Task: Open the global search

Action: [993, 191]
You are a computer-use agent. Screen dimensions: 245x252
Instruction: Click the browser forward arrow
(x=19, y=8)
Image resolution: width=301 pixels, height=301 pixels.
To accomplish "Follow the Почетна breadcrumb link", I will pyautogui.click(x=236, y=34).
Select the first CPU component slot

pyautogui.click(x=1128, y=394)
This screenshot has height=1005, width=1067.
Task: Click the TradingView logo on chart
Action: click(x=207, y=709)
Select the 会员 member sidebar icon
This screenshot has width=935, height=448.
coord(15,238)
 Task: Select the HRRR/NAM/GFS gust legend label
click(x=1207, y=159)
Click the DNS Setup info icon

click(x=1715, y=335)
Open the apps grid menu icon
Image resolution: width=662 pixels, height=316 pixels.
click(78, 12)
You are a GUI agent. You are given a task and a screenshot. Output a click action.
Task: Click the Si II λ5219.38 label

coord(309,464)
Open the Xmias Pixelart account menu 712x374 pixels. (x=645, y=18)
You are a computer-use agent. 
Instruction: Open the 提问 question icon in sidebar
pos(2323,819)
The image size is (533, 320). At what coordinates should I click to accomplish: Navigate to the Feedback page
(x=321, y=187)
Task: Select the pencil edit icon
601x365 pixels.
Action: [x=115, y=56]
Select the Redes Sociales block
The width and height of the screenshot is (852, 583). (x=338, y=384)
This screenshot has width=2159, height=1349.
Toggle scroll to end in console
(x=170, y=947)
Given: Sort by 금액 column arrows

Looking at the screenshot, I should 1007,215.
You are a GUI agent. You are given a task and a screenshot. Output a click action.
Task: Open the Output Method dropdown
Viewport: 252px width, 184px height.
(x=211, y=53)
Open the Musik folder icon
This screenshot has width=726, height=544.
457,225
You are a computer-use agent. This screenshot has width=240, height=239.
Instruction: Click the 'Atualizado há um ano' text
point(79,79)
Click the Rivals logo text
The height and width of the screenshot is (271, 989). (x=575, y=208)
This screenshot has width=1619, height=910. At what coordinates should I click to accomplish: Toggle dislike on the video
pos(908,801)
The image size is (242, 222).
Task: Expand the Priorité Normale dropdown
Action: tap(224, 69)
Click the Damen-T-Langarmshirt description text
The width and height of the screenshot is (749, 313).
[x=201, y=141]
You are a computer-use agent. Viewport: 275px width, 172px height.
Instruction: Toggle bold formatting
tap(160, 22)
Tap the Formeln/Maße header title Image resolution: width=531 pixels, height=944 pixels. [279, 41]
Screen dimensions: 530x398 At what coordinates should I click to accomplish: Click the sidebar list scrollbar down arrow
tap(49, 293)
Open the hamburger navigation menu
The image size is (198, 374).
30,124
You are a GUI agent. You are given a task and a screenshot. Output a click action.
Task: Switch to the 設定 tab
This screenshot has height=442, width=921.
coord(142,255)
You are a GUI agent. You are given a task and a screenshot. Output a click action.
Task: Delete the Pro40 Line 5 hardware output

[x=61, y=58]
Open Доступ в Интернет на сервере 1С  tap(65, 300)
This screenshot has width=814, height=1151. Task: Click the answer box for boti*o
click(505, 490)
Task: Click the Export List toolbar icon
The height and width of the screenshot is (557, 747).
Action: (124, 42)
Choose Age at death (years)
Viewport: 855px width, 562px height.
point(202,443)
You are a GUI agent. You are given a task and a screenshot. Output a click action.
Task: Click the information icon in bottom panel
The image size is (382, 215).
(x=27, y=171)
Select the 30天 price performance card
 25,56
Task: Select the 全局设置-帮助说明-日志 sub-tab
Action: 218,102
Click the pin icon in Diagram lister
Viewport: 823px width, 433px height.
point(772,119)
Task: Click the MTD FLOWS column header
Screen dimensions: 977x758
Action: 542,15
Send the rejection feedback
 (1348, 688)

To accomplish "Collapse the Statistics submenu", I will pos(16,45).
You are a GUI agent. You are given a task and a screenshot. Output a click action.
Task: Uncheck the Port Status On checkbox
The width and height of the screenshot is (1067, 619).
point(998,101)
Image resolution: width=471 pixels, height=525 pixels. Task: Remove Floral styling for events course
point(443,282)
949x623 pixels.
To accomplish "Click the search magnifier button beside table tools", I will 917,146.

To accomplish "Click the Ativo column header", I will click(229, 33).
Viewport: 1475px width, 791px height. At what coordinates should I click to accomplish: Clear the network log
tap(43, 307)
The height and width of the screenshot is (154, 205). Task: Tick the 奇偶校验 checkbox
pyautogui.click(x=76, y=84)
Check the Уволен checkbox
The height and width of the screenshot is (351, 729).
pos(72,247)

##########

• [REQUEST]:
Rewrite the rows above as a numbered list, leaving out the blank lines.

• [FINAL RESULT]:
1. Task: Open the global search
2. Action: [993, 191]
3. You are a computer-use agent. Screen dimensions: 245x252
4. Instruction: Click the browser forward arrow
5. (x=19, y=8)
6. Image resolution: width=301 pixels, height=301 pixels.
7. To accomplish "Follow the Почетна breadcrumb link", I will pyautogui.click(x=236, y=34).
8. Select the first CPU component slot
9. pyautogui.click(x=1128, y=394)
10. This screenshot has height=1005, width=1067.
11. Task: Click the TradingView logo on chart
12. Action: click(x=207, y=709)
13. Select the 会员 member sidebar icon
14. This screenshot has width=935, height=448.
15. coord(15,238)
16.  Task: Select the HRRR/NAM/GFS gust legend label
17. click(x=1207, y=159)
18. Click the DNS Setup info icon
19. click(x=1715, y=335)
20. Open the apps grid menu icon
21. Image resolution: width=662 pixels, height=316 pixels.
22. click(78, 12)
23. You are a GUI agent. You are given a task and a screenshot. Output a click action.
24. Task: Click the Si II λ5219.38 label
25. coord(309,464)
26. Open the Xmias Pixelart account menu 712x374 pixels. (x=645, y=18)
27. You are a computer-use agent. 
28. Instruction: Open the 提问 question icon in sidebar
29. pos(2323,819)
30. The image size is (533, 320). At what coordinates should I click to accomplish: Navigate to the Feedback page
31. (x=321, y=187)
32. Task: Select the pencil edit icon
33. 601x365 pixels.
34. Action: [x=115, y=56]
35. Select the Redes Sociales block
36. The width and height of the screenshot is (852, 583). (x=338, y=384)
37. This screenshot has width=2159, height=1349.
38. Toggle scroll to end in console
39. (x=170, y=947)
40. Given: Sort by 금액 column arrows
41. Looking at the screenshot, I should 1007,215.
42. You are a GUI agent. You are given a task and a screenshot. Output a click action.
43. Task: Open the Output Method dropdown
44. Viewport: 252px width, 184px height.
45. (x=211, y=53)
46. Open the Musik folder icon
47. This screenshot has width=726, height=544.
48. 457,225
49. You are a computer-use agent. This screenshot has width=240, height=239.
50. Instruction: Click the 'Atualizado há um ano' text
51. point(79,79)
52. Click the Rivals logo text
53. The height and width of the screenshot is (271, 989). (x=575, y=208)
54. This screenshot has width=1619, height=910. At what coordinates should I click to accomplish: Toggle dislike on the video
55. pos(908,801)
56. The image size is (242, 222).
57. Task: Expand the Priorité Normale dropdown
58. Action: tap(224, 69)
59. Click the Damen-T-Langarmshirt description text
60. The width and height of the screenshot is (749, 313).
61. [x=201, y=141]
62. You are a computer-use agent. Viewport: 275px width, 172px height.
63. Instruction: Toggle bold formatting
64. tap(160, 22)
65. Tap the Formeln/Maße header title Image resolution: width=531 pixels, height=944 pixels. [279, 41]
66. Screen dimensions: 530x398 At what coordinates should I click to accomplish: Click the sidebar list scrollbar down arrow
67. tap(49, 293)
68. Open the hamburger navigation menu
69. The image size is (198, 374).
70. 30,124
71. You are a GUI agent. You are given a task and a screenshot. Output a click action.
72. Task: Switch to the 設定 tab
73. This screenshot has height=442, width=921.
74. coord(142,255)
75. You are a GUI agent. You are given a task and a screenshot. Output a click action.
76. Task: Delete the Pro40 Line 5 hardware output
77. [x=61, y=58]
78. Open Доступ в Интернет на сервере 1С  tap(65, 300)
79. This screenshot has width=814, height=1151. Task: Click the answer box for boti*o
80. click(505, 490)
81. Task: Click the Export List toolbar icon
82. The height and width of the screenshot is (557, 747).
83. Action: (124, 42)
84. Choose Age at death (years)
85. Viewport: 855px width, 562px height.
86. point(202,443)
87. You are a GUI agent. You are given a task and a screenshot. Output a click action.
88. Task: Click the information icon in bottom panel
89. The image size is (382, 215).
90. (x=27, y=171)
91. Select the 30天 price performance card
92.  25,56
93. Task: Select the 全局设置-帮助说明-日志 sub-tab
94. Action: 218,102
95. Click the pin icon in Diagram lister
96. Viewport: 823px width, 433px height.
97. point(772,119)
98. Task: Click the MTD FLOWS column header
99. Screen dimensions: 977x758
100. Action: 542,15
101. Send the rejection feedback
102.  (1348, 688)
103. To accomplish "Collapse the Statistics submenu", I will pos(16,45).
104. You are a GUI agent. You are given a task and a screenshot. Output a click action.
105. Task: Uncheck the Port Status On checkbox
106. The width and height of the screenshot is (1067, 619).
107. point(998,101)
108. Image resolution: width=471 pixels, height=525 pixels. Task: Remove Floral styling for events course
109. point(443,282)
110. 949x623 pixels.
111. To accomplish "Click the search magnifier button beside table tools", I will 917,146.
112. To accomplish "Click the Ativo column header", I will click(229, 33).
113. Viewport: 1475px width, 791px height. At what coordinates should I click to accomplish: Clear the network log
114. tap(43, 307)
115. The height and width of the screenshot is (154, 205). Task: Tick the 奇偶校验 checkbox
116. pyautogui.click(x=76, y=84)
117. Check the Уволен checkbox
118. The height and width of the screenshot is (351, 729).
119. pos(72,247)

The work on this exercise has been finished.